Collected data
===
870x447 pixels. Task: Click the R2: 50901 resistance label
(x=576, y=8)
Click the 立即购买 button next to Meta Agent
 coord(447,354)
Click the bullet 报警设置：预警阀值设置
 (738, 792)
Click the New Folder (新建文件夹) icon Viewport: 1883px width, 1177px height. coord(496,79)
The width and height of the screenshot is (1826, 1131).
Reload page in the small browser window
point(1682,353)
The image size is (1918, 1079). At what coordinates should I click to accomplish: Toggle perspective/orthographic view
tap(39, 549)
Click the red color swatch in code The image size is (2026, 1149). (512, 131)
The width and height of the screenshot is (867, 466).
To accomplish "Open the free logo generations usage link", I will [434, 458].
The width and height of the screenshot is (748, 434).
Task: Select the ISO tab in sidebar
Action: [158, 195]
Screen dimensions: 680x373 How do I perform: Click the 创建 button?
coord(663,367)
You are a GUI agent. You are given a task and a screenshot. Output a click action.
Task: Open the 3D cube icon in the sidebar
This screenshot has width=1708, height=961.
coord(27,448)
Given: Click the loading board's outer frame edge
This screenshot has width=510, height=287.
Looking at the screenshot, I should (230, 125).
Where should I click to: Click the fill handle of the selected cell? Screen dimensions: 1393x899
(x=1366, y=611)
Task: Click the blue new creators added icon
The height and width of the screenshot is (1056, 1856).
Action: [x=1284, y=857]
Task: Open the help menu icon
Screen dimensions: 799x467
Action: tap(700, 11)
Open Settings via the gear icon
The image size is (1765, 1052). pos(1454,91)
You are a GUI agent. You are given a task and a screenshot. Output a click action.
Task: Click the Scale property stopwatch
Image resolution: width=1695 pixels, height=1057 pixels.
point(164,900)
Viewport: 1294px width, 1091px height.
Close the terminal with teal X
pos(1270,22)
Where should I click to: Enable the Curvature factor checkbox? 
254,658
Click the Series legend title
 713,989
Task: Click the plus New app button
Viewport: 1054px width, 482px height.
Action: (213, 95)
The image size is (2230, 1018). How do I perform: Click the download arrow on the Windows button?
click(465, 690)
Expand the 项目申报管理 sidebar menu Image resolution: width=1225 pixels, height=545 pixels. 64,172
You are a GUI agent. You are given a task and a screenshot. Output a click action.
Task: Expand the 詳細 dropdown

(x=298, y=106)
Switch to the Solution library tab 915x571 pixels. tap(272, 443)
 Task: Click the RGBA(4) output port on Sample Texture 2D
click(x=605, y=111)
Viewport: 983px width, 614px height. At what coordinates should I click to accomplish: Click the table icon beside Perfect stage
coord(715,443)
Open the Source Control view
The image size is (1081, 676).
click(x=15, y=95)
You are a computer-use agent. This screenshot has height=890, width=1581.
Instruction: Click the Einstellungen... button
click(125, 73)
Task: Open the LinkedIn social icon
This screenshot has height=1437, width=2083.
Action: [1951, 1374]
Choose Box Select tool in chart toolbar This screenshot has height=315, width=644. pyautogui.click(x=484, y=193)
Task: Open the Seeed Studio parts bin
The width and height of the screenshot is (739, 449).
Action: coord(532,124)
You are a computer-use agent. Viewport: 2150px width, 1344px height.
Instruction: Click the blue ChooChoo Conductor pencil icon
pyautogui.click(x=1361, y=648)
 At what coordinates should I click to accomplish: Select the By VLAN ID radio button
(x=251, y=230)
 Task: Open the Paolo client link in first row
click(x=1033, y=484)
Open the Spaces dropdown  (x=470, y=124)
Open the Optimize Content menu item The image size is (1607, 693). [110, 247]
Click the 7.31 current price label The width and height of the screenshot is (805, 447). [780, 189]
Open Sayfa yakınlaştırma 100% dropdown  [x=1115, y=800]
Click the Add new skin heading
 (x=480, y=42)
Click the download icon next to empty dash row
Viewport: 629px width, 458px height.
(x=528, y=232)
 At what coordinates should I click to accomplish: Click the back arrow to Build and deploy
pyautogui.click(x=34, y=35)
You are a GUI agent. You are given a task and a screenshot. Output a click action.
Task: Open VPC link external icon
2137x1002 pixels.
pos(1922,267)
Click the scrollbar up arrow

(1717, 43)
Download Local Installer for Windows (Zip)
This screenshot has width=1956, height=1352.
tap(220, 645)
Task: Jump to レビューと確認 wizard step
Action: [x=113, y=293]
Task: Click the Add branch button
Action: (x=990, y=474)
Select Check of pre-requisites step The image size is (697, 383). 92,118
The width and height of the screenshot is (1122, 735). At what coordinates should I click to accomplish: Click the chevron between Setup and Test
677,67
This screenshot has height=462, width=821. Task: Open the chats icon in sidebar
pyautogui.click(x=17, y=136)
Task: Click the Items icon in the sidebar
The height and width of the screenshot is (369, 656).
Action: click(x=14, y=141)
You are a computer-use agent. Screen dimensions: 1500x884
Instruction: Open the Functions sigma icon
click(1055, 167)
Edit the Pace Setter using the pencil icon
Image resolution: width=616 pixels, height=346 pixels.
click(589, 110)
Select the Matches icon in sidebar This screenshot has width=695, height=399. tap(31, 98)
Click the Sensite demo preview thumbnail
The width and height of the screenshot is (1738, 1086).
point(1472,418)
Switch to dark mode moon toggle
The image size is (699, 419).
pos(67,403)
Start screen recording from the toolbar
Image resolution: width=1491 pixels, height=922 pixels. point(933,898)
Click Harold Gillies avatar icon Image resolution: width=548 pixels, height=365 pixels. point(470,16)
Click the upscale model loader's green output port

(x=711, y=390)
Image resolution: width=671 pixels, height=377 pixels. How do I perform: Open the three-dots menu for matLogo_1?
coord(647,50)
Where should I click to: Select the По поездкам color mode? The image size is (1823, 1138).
===
Give every line above again, word for word.

870x447 pixels. Task: Click the R2: 50901 resistance label
(x=576, y=8)
Click the 立即购买 button next to Meta Agent
 coord(447,354)
Click the bullet 报警设置：预警阀值设置
 (738, 792)
Click the New Folder (新建文件夹) icon Viewport: 1883px width, 1177px height. coord(496,79)
The width and height of the screenshot is (1826, 1131).
Reload page in the small browser window
point(1682,353)
The image size is (1918, 1079). At what coordinates should I click to accomplish: Toggle perspective/orthographic view
tap(39, 549)
Click the red color swatch in code The image size is (2026, 1149). (512, 131)
The width and height of the screenshot is (867, 466).
To accomplish "Open the free logo generations usage link", I will [434, 458].
The width and height of the screenshot is (748, 434).
Task: Select the ISO tab in sidebar
Action: [158, 195]
Screen dimensions: 680x373 How do I perform: Click the 创建 button?
coord(663,367)
You are a GUI agent. You are given a task and a screenshot. Output a click action.
Task: Open the 3D cube icon in the sidebar
This screenshot has width=1708, height=961.
coord(27,448)
Given: Click the loading board's outer frame edge
This screenshot has width=510, height=287.
Looking at the screenshot, I should (230, 125).
Where should I click to: Click the fill handle of the selected cell? Screen dimensions: 1393x899
(x=1366, y=611)
Task: Click the blue new creators added icon
The height and width of the screenshot is (1056, 1856).
Action: [x=1284, y=857]
Task: Open the help menu icon
Screen dimensions: 799x467
Action: tap(700, 11)
Open Settings via the gear icon
The image size is (1765, 1052). pos(1454,91)
You are a GUI agent. You are given a task and a screenshot. Output a click action.
Task: Click the Scale property stopwatch
Image resolution: width=1695 pixels, height=1057 pixels.
point(164,900)
Viewport: 1294px width, 1091px height.
Close the terminal with teal X
pos(1270,22)
Where should I click to: Enable the Curvature factor checkbox? 
254,658
Click the Series legend title
 713,989
Task: Click the plus New app button
Viewport: 1054px width, 482px height.
Action: (213, 95)
The image size is (2230, 1018). How do I perform: Click the download arrow on the Windows button?
click(465, 690)
Expand the 项目申报管理 sidebar menu Image resolution: width=1225 pixels, height=545 pixels. 64,172
You are a GUI agent. You are given a task and a screenshot. Output a click action.
Task: Expand the 詳細 dropdown

(x=298, y=106)
Switch to the Solution library tab 915x571 pixels. tap(272, 443)
 Task: Click the RGBA(4) output port on Sample Texture 2D
click(x=605, y=111)
Viewport: 983px width, 614px height. At what coordinates should I click to accomplish: Click the table icon beside Perfect stage
coord(715,443)
Open the Source Control view
The image size is (1081, 676).
click(x=15, y=95)
You are a computer-use agent. This screenshot has height=890, width=1581.
Instruction: Click the Einstellungen... button
click(125, 73)
Task: Open the LinkedIn social icon
This screenshot has height=1437, width=2083.
Action: [1951, 1374]
Choose Box Select tool in chart toolbar This screenshot has height=315, width=644. pyautogui.click(x=484, y=193)
Task: Open the Seeed Studio parts bin
The width and height of the screenshot is (739, 449).
Action: coord(532,124)
You are a computer-use agent. Viewport: 2150px width, 1344px height.
Instruction: Click the blue ChooChoo Conductor pencil icon
pyautogui.click(x=1361, y=648)
 At what coordinates should I click to accomplish: Select the By VLAN ID radio button
(x=251, y=230)
 Task: Open the Paolo client link in first row
click(x=1033, y=484)
Open the Spaces dropdown  (x=470, y=124)
Open the Optimize Content menu item The image size is (1607, 693). [110, 247]
Click the 7.31 current price label The width and height of the screenshot is (805, 447). [780, 189]
Open Sayfa yakınlaştırma 100% dropdown  [x=1115, y=800]
Click the Add new skin heading
 (x=480, y=42)
Click the download icon next to empty dash row
Viewport: 629px width, 458px height.
(x=528, y=232)
 At what coordinates should I click to accomplish: Click the back arrow to Build and deploy
pyautogui.click(x=34, y=35)
You are a GUI agent. You are given a task and a screenshot. Output a click action.
Task: Open VPC link external icon
2137x1002 pixels.
pos(1922,267)
Click the scrollbar up arrow

(1717, 43)
Download Local Installer for Windows (Zip)
This screenshot has width=1956, height=1352.
tap(220, 645)
Task: Jump to レビューと確認 wizard step
Action: [x=113, y=293]
Task: Click the Add branch button
Action: (x=990, y=474)
Select Check of pre-requisites step The image size is (697, 383). 92,118
The width and height of the screenshot is (1122, 735). At what coordinates should I click to accomplish: Click the chevron between Setup and Test
677,67
This screenshot has height=462, width=821. Task: Open the chats icon in sidebar
pyautogui.click(x=17, y=136)
Task: Click the Items icon in the sidebar
The height and width of the screenshot is (369, 656).
Action: click(x=14, y=141)
You are a computer-use agent. Screen dimensions: 1500x884
Instruction: Open the Functions sigma icon
click(1055, 167)
Edit the Pace Setter using the pencil icon
Image resolution: width=616 pixels, height=346 pixels.
click(589, 110)
Select the Matches icon in sidebar This screenshot has width=695, height=399. tap(31, 98)
Click the Sensite demo preview thumbnail
The width and height of the screenshot is (1738, 1086).
point(1472,418)
Switch to dark mode moon toggle
The image size is (699, 419).
pos(67,403)
Start screen recording from the toolbar
Image resolution: width=1491 pixels, height=922 pixels. point(933,898)
Click Harold Gillies avatar icon Image resolution: width=548 pixels, height=365 pixels. point(470,16)
Click the upscale model loader's green output port

(x=711, y=390)
Image resolution: width=671 pixels, height=377 pixels. How do I perform: Open the three-dots menu for matLogo_1?
coord(647,50)
Where should I click to: Select the По поездкам color mode? The image size is (1823, 1138).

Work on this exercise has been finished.